• Excerpted text:
# Changing Headstock Oil



## ddickey (Nov 1, 2017)

Thinking it might be a good idea to change oil in my lathe. There are three oil site glasses. Headstock, apron and another below the headstock not sure what exactly that one is called, threading gears maybe.?
I've always added Velocite 10 when needed.  I thought I read somewhere recently about adding way oil to the apron.
Can someone set me straight on this and suggest a good oil to use?


----------



## ddickey (Nov 1, 2017)

I think someone asked why so many duplicates. I got an email that there was a response but I can't see it now.
When I posted this message I got an error so I thought it didn't post. I went over to Microsoft Edge and tried a few times there. Same message.
Now I see it was posted four times.


----------



## 4GSR (Nov 1, 2017)

If your apron has an oil pump that provides lubrication to the ways, then use way oil.  If it just for lubricating the gearing and clutches in the apron, then Velocite 10 or equivalent to be used.  If you have been using way oil in the apron, continue to do so, won't hurt a thing.

• Recorded information:

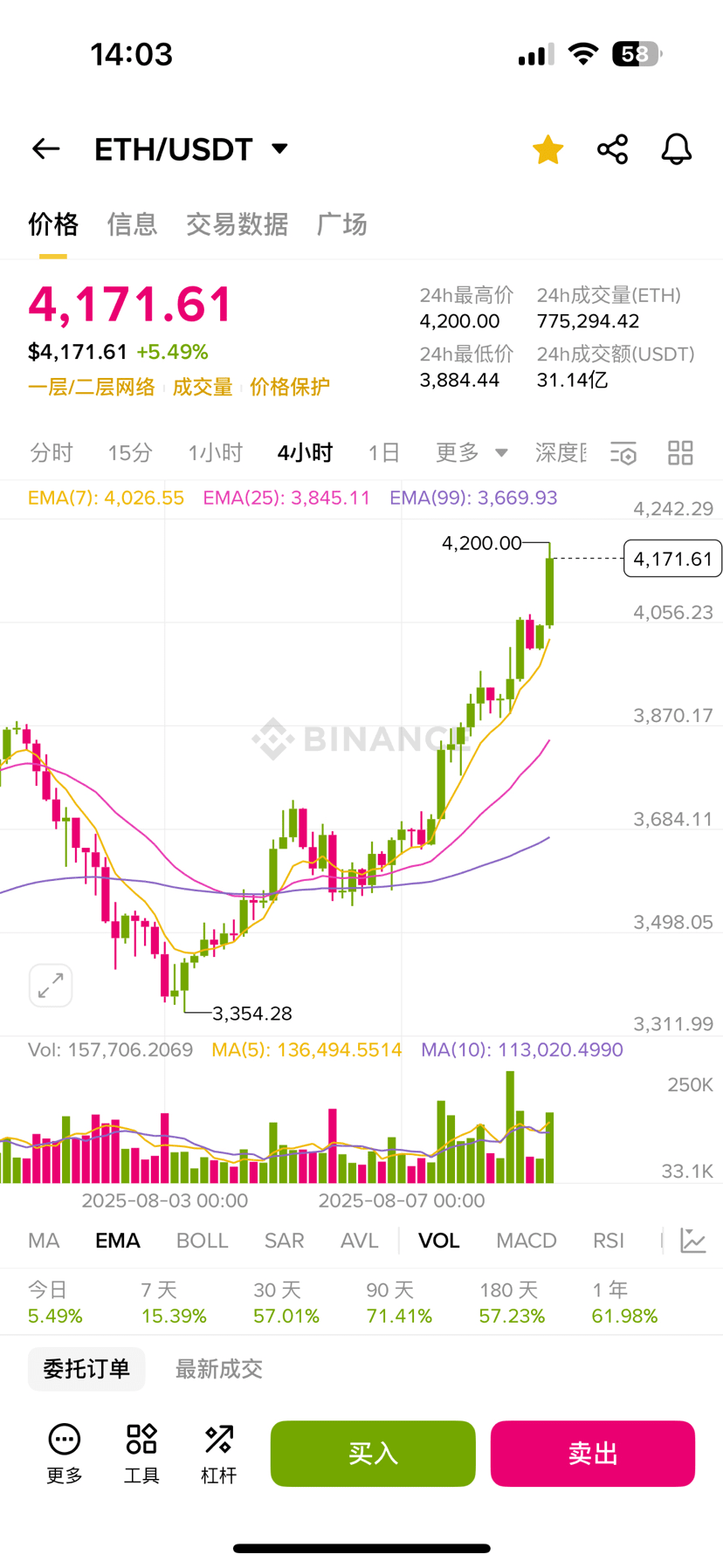This screenshot has width=723, height=1568.
Task: Expand chart to fullscreen icon
Action: (x=51, y=986)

• Work to do:
a. From the thread on changing lathe headstock oil, extract the passage from "Thinking it might" up to and including "there. Same message.".
b. Continue the forum thread on changing lathe headstock oil from the point where it stops.
The lines are separate material and have nothing to do with the forum thread.

• Responses:
a.
Thinking it might be a good idea to change oil in my lathe. There are three oil site glasses. Headstock, apron and another below the headstock not sure what exactly that one is called, threading gears maybe.?
I've always added Velocite 10 when needed.  I thought I read somewhere recently about adding way oil to the apron.
Can someone set me straight on this and suggest a good oil to use?


----------



## ddickey (Nov 1, 2017)

I think someone asked why so many duplicates. I got an email that there was a response but I can't see it now.
When I posted this message I got an error so I thought it didn't post. I went over to Microsoft Edge and tried a few times there. Same message.

b.
----------



## ddickey (Nov 1, 2017)

No pump.
Velocite 10 used everywhere except on the ways themselves.
Thanks Ken.


----------



## mksj (Nov 1, 2017)

Most headstocks of newer lathes take a minimum of an ISO32 gear or Hydraulic oil, Velocite 10 is a bit thin as it is an ISO 22. I would not use it unless that is what the manufacture specifcally recommends, what lathe is this going into? Also, most newer lathe with closed gearboxes and carriage take an ISO68 gear oil, so Velocite 10 would be too thin to be used. You want to use the correct viscosity, too thin or too thick in particular in the headstock is not good. Some older carriages may also specify way oil, usually an ISO 68 like Mobil Vactra 2, this is because of its tackiness sticks to the gears as they swing out of the oil (they stay coated). Unless you have an older lathe, like an old SB, then a regular gear oil will be fine.

The most commonly used ISO32 oil usually used for this  application is Mobil DTE 24 or DTE Light
The most commonly used ISO68 oil usually used for this  application is Mobil DTE 26 or DTE Heavy Medium


----------



## ddickey (Nov 1, 2017)

It's a 2000 Acra-Turn 13x40.
I have never seen a manual for it.
DTE Light and Heavy Meduim then. Sounds good to me.


----------



## Bob Korves (Nov 1, 2017)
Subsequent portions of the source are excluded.